Abaixo você confere mais fotografias da fábrica da rua Júlio César da Silva, feitas por ocasião na inauguração desta nova sede:
O FIM
Os anos 1970 que não foram bons para o Pastifício Aracy que começa, sem alardes, a enfrentar problemas neste período. As notícias e a publicidade sobre a empresa meio que desaparecem nesta época, não deixando claro as razões das dificuldades.
Desta década em diante as informações que foi possível apurar são as constantes na Junta Comercial do Estado de São Paulo (JUCESP), sendo que é ali que obtive a informação que a empresa teve sua falência decretada pela 22a vara cível da capital em 1980. Era o fim do Pastifício Aracy.
O QUE RESTOU?
Você, leitor, já deve estar se perguntando se restou alguma coisa do prédio fabril da rua Júlio César da Silva e a resposta, felizmente, é sim. O imóvel trocou de proprietário anos depois da falência e passou a ser locado para outros estabelecimentos industriais, dos mais variados segmentos. Por longos anos o espaço foi ocupado por uma empresa têxtil chamada Seiki. Eles ainda existem mas mudaram-se para outro endereço do bairro.
A fachada foi reformada e foi transformada por completo, de nada lembrando que ali um dia existiu um pastifício, como você pode conferir na foto abaixo tirada no ano de 2024. Não é das fachadas mais bonitas do mundo, contudo é muito bem cuidada, inclusive com sua calçada típica paulista.
Contudo, felizmente, o legado do extinto e saudoso Pastifício Aracy não desapareceu por completo deste galpão fabril, e pode ser conferido se você tiver a sorte de passar pela calçada em um dia que a porta da fábrica estiver aberta.
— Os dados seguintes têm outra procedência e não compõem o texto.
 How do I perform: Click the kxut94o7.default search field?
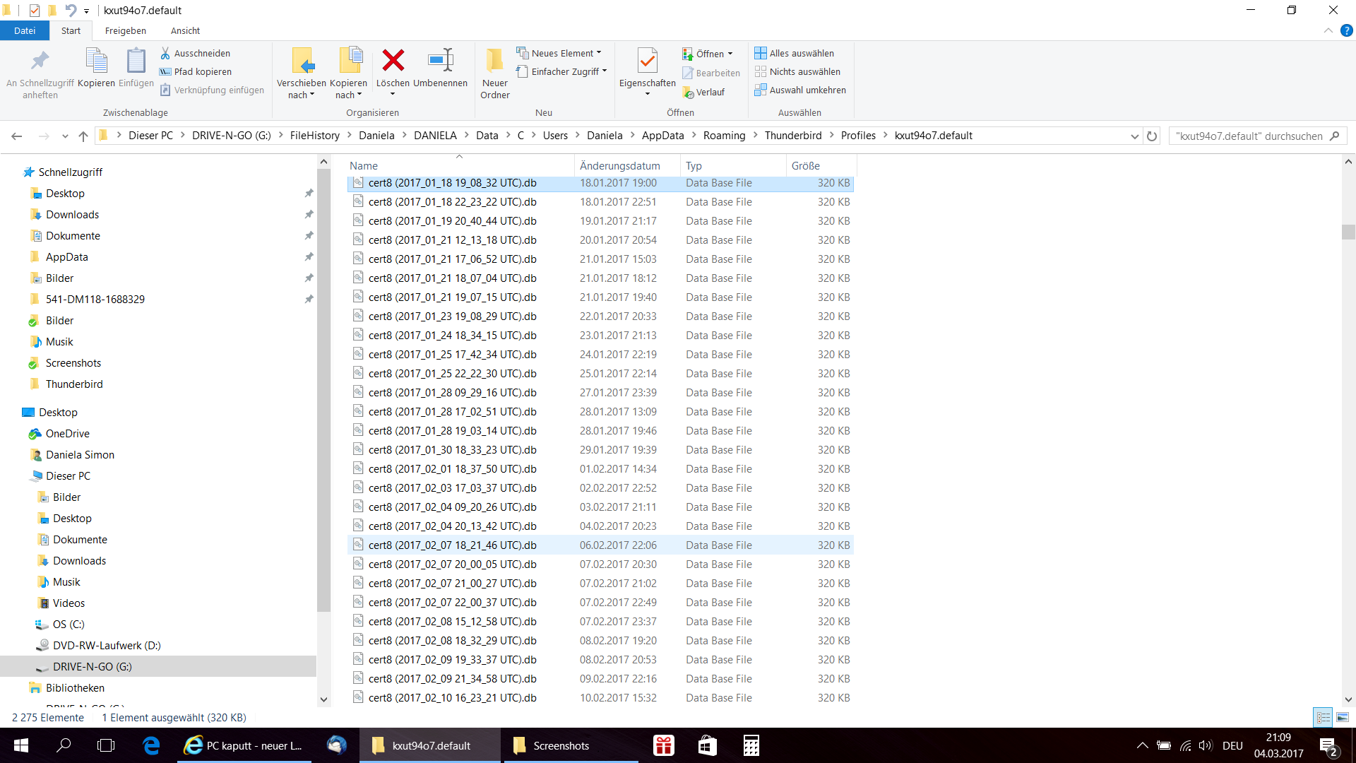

Apesar das várias reformas que o imóvel sofreu desde 1980 para cá, seja lá quantos proprietários e inquilinos ocuparam o espaço desde então, todos mantiveram preservado o belíssimo painel de azulejos que fica logo na entrada da velha fábrica, do lado esquerdo, que você confere a seguir:
Trata-se de uma linda arte pintada sobre azulejos representando a plantação e colheita de trigo (ingrediente base do pastifício, junto com os ovos) em um cenário europeu. Painéis artísticos de azulejos são muito comuns nas casas antigas da região do Brás e Belenzinho e foi uma excelente escolha para adornar a entrada da fábrica.
A obra é trabalho de Armando Moral Sendin (*1928 +2020) artista renomado que destacou-se como escultor, desenhista pintor e ceramista. Entre seus diversos trabalhos de pintura em azulejos, destaca-se o da biquinha de São Vicente (SP) realizado junto com seu irmão Waldemar Moral Sendin, este último, por sua vez, que assinava suas obras como Ateliê Artístico Moral.
Que esta obra de arte continue preservada!
Dados técnicos da empresa:
Razão social: Lourenço & Braga Ltda
Nome fantasia: Pastifício Aracy
Abertura: 31/7/1937
Endereço inicial: Avenida Celso Garcia, 159 (atual 683)
Primeiro número de telefone: 93-6991
Endereço final: Rua Júlio César da Silva, 102
Encerramento: 1980 (falência)
Respostas de 4
Tenho 75 anis, e minha infância foi na Júlio Cezar da Silva, 133, onde funcionava a alfaiataria do meu psi, Luiz Iazzetta, puxa, revivi td isso com a história do Pastificio Aracy, qtas lembranças, morávamos em frente. Grata
História interessante, parabéns pela matéria rica em detalhes.
E não era roxo o pacote de macarrão Aracy? O espaguete não vinha em pacotes fora dos padrões de hoje, uns 40 cm?
Meu pai foi o Contador deste grande Pastificio ARACY.Ele lutou muito para sanar dívidas da empresa. Mas familiares dos donos Sr. Lourenco e sr Braga não ajudavam. Meu pais tentou impedir que as dívidas aumentassem, mas gastavam muito além do que a empresa podia.